では今年(2011年)は悲惨な大震災を除くと何もなかったか,というとそーでもない。かなり静岡限定ではあるが,今年はしりあがり寿をフィーバーする行事が,ゆるゆると開催され続けたのであった。ワシも知らなかったが,連れ合いに引っ張られて幾つかのやる気のない(?)展示物の見学にお付き合いしてきたのである。ことに,「しりあがり寿歴史館(笑)」は見応えがあった。ま,単なる汚い大学自体の下宿を現物で再現した部屋だったのだが,ワシよりちょうど10年上の世代,バブル前のビンボ臭い大学生の生活ぶりに親しみを覚えたものである。しかし,見物人は,週末にも関わらずワシら以外はゼロ。郷土の有名人(連れ合い談)なのにねぇと,少し寂しい気分になったが,イヤ待て,しりあがり寿のファンは東京に偏在しているせいだろうとワシは推理したのである。朝日新聞の夕刊で「地球防衛家のヒトビト」が連載されているとはいえ,大衆的な人気を得るに至っていないというのが今のしりあがり寿のステータスなのであろう。
本書「あの日のマンガ」は,3.11以来描かれた,震災がらみのマンガを集めたコンパクトな作品集である。今年を象徴するマンガとして,様々なところで評価されているから,しりあがり寿の愛読者でない人にも結構読まれているのではないか。「地球防衛家」に加えて,マニアックなマンガ雑誌・コミックビームに掲載されたストーリーマンガ,小説宝石連載の「川下り双子のオヤジ」,TV Bros.掲載の一コママンガ「はなくそ時評」等をごた混ぜに収録しており,その連載媒体の幅広さに驚くとともに,しりあがりマンガの「振り幅の大きさ」を思い知らせてくれる作品集となっている。
「振り幅の広さ」を言い換えると,芸術的困惑を覚えてしまい,感動の焦点を絞れない,ということを意味する。まぁ地球防衛家の4コマはまだスンナリ面白く読めるのだが,双子オヤジに登場する「ゲンパツ」という名の危険で四角い女とか,「希望」(←実際は×印)という,何とも素直に感動できない作品とか・・・困惑してしまうものがあるかと思いきや,「海辺の村」「震える街」というシリーズ,最後の「そらとみず」のように,ストレートに感動できる作品まで,振り幅が大きいとしか形容のしようが無いほどバラエティに富んでいるのである。この「振り幅の大きさ」がしりあがりの芸術的才能の大きさを示していると同時に,大衆的な人気に「壁」を作っている原因なのではないかと思えるのである。・・・ま,しりあがりにしてみれば,壁になっていようがいまいが,やりたいことをやり描きたいことを描くだけ,ということなんだろうが,その壁のせいで,郷土の星として静岡の有志が企画した展覧会がガランとしてしまうのはちと寂しいのである。

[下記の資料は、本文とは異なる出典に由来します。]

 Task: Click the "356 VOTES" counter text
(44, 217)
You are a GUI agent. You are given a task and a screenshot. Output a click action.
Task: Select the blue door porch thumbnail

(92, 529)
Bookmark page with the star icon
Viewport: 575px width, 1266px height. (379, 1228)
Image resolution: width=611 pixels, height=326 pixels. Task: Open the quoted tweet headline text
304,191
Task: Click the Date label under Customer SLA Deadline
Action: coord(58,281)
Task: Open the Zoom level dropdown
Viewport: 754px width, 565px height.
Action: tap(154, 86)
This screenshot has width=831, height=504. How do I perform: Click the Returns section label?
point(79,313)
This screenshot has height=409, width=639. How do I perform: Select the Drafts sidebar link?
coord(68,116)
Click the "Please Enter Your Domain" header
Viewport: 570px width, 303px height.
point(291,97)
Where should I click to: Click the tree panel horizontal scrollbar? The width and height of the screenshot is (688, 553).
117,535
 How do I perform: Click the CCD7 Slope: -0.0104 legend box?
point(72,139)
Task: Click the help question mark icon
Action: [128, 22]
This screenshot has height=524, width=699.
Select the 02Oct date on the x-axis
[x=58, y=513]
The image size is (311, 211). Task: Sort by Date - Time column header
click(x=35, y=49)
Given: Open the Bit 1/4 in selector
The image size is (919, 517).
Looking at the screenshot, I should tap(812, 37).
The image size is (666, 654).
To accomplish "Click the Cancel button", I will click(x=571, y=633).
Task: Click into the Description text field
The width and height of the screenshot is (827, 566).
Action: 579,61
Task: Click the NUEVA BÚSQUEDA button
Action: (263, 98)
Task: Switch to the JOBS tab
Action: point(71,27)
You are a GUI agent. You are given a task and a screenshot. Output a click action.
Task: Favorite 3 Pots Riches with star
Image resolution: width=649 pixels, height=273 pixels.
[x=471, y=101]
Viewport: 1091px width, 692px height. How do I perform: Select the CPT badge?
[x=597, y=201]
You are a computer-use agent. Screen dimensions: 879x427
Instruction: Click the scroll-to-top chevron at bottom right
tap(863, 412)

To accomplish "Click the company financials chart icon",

とまれ,震災を描いた感動漫画集,と一言で纏めきれない幅広さが,すれっからしのマンガ読みには支持されたことは間違いない。逆に,本書を読んで戸惑った,しりあがり慣れしていない読者の方は,とてもいい「芸術的経験」をしたと言えるのではないか。それはしりあがりのデビュー作「エレキな春」以来付き合ってきたワシら年寄りにはもはや新鮮に味わうことの出来ない質の感情なのだから。